### YOUR INSTRUCTIONS:
Show all lines from the data that include the word "computer".

(Excerpts from a dataset)

* * *

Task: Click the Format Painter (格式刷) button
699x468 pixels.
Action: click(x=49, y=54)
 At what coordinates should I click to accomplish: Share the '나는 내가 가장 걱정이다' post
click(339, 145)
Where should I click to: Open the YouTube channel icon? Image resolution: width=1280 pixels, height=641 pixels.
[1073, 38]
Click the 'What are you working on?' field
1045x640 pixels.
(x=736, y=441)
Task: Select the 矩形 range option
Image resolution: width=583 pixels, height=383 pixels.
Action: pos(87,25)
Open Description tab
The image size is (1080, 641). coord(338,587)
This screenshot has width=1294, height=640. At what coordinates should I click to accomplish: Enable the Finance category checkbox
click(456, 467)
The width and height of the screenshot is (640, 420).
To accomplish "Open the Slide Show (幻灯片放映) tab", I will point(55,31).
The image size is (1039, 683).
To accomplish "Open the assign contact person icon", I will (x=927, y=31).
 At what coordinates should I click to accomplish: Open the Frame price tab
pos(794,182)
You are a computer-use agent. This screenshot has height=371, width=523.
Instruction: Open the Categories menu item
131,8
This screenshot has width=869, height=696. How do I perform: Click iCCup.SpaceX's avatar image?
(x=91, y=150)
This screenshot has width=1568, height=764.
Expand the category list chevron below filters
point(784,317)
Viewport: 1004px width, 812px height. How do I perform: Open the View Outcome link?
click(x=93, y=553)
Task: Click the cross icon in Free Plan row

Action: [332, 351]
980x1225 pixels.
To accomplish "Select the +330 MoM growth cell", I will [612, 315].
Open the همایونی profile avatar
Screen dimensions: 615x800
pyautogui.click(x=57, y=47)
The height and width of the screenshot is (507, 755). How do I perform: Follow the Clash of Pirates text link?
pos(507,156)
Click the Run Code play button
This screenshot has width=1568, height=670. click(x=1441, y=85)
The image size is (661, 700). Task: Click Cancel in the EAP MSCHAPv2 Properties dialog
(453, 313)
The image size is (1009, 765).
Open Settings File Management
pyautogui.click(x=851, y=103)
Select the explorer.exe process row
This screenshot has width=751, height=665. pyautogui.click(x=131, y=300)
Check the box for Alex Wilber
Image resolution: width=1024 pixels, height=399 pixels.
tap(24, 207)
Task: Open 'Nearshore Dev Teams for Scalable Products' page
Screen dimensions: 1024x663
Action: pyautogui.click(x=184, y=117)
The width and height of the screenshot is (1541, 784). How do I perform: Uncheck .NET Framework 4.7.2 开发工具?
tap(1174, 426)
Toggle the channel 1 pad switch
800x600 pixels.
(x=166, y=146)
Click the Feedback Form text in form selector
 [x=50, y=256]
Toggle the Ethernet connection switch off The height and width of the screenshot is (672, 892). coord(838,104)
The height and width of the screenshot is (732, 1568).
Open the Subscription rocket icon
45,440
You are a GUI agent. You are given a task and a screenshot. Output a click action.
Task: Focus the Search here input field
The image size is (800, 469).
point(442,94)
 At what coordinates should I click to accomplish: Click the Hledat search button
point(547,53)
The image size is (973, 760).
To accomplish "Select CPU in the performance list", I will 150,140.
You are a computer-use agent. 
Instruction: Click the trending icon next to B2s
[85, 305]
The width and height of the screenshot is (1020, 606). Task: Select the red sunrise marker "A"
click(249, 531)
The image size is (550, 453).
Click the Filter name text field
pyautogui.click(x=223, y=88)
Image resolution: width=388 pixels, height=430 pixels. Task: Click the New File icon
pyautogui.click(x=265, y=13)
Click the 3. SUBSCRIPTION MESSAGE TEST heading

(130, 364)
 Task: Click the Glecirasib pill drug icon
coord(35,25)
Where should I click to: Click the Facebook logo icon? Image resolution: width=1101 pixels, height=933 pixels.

* * *

### ANSWER SPACE:
You are a computer-use agent. This screenshot has height=371, width=523.
You are a computer-use agent. 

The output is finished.